The corporation is a business form that modern Americans encounter daily. In the Supreme Court case Dartmouth College v Woodward, John Marshall defined corporations thusly, “A corporation is an artificial being, invisible, intangible, and existing only in contemplation of law. Being the mere creature of law, it possesses only those properties which the charter of creation confers upon it, either expressly, or as incidental to its very existence.” From the local Walmart store to the McDonald’s or Popeyes down the street, corporate interactions play a huge role in providing many of our modern delights. But what has this organizational form meant to the long-term viability of a free citizenry?
This problem is not new. American thinkers have struggled with it in detail since the early 1930s. In 1932, Adolf A. Berle and Gardiner C. Means published a short work titled The Modern Corporation and Private Property, wherein they discussed the revolution taking place in American business. Berle and Means saw the main issue with the corporate form was the creation of a new property class not based on individual property rights but corporatist property rights, describing the issue,
In its new aspect, the corporation is a means whereby the wealth of innumerable individuals has been concentrated into huge aggregates and whereby CONTROL (emphasis mine) over this wealth has been surrendered to a unified direction. The power attendant upon such concentration has brought forth princes of industry, whose position in the community is yet to be defined. The surrender of control over their wealth by investors has effectively BROKEN (emphasis mine) the old property relationships and has raised the problem of defining these relationships anew.
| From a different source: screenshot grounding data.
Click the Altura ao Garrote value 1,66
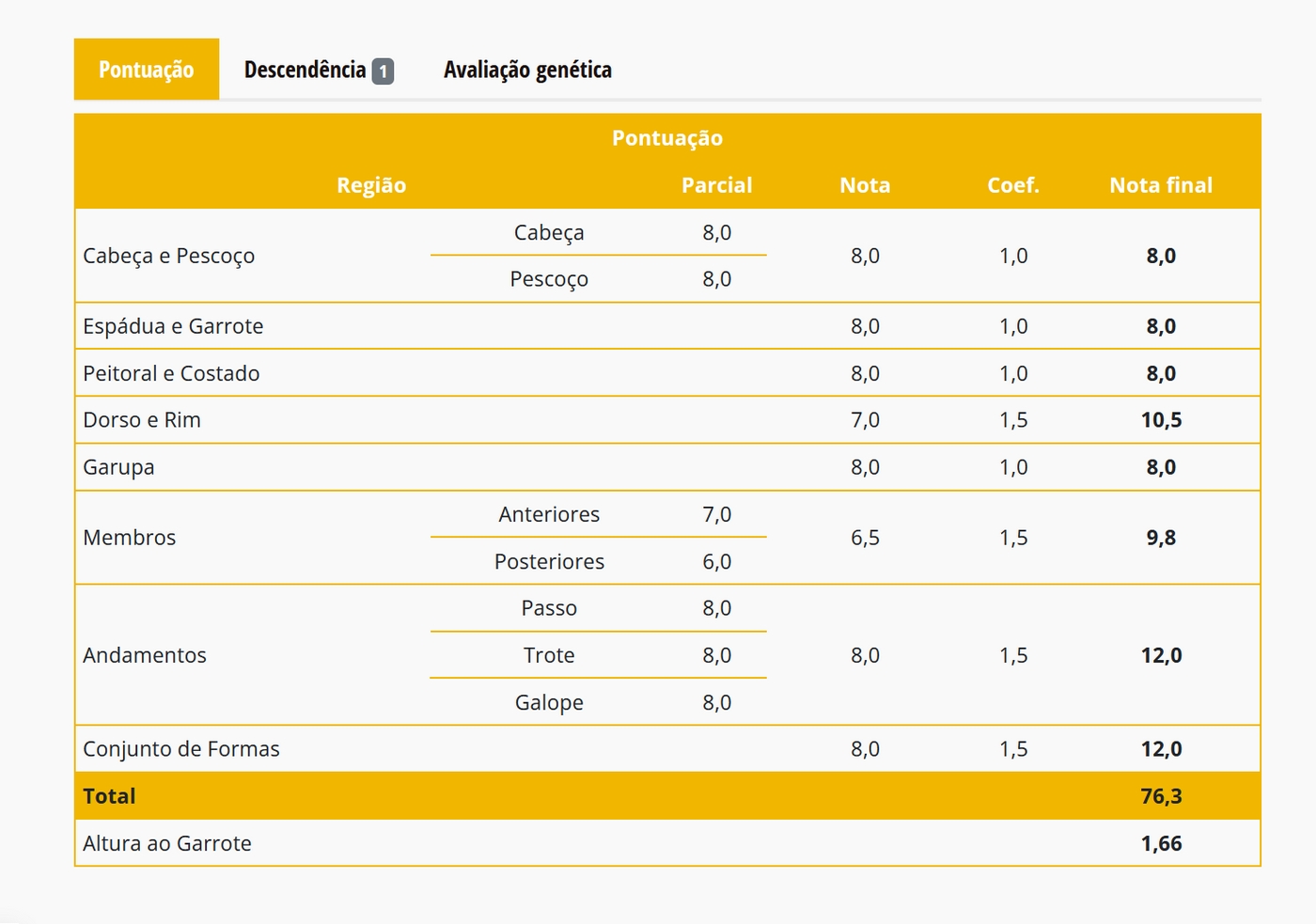The image size is (1316, 924). 1161,843
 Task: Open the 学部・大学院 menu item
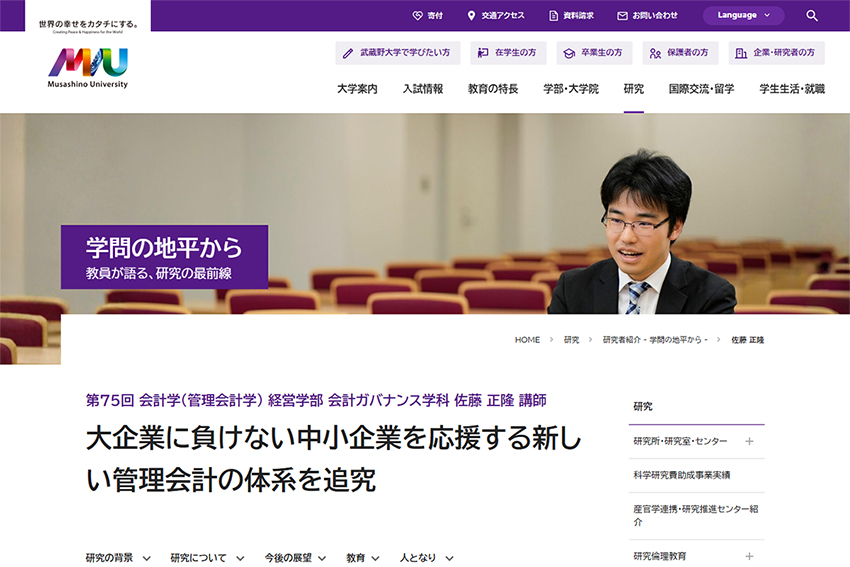pyautogui.click(x=571, y=89)
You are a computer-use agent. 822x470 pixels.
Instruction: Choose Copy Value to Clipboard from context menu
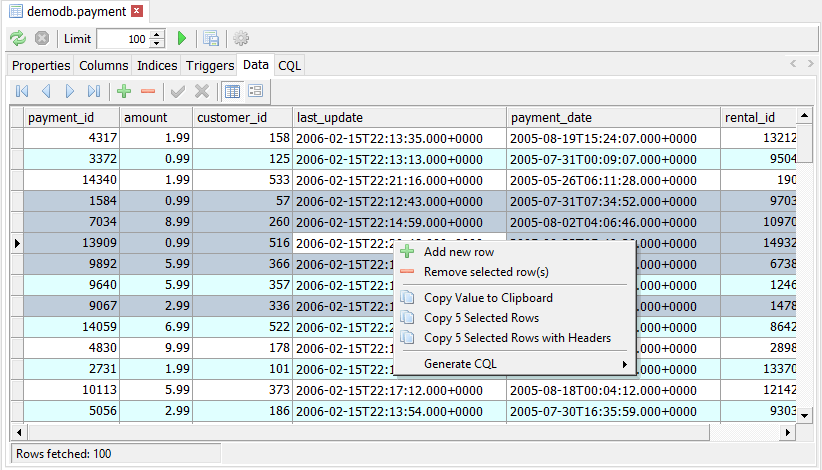[488, 297]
The main problem that will be focused on in this essay is the separation of ownership and control. A common quip of libertarians when it comes to government ownership of a resource or service is that “when everyone owns something, then nobody does.” This concept is equally applicable to publicly-traded corporations, as their “ownership” consists of millions of individual shareholders and dozens of institutional investors, including public pension funds like California’s CALPERS system. What does this mean?
In his book The Managerial Revolution, James Burnham described what he envisioned as the replacement of the capitalist structure. This structure began taking form during and after WWI, and resulted in an ousting of the true capitalist owners of business in favor of a managerial system in which highly technocratic managers would eventually become an independent class who wielded the reigns of corporate power. These managers would become independent of all accountability, as they would have control over the billions of dollars invested by the company’s shareholders with no direct accountability to said shareholders. This problem has been greatly exacerbated by the rise of institutional investors. Pick any given American corporation, and it is highly likely that the top five shareholders are some mixture of Blackrock Inc, Vanguard, Berkshire Hathaway, and Blackstone. These corporations effectively nullify any attempt of individual shareholders to drive policy changes, as the corporate entities or their fund managers retain voting rights over their shares and proxy votes are done by weight.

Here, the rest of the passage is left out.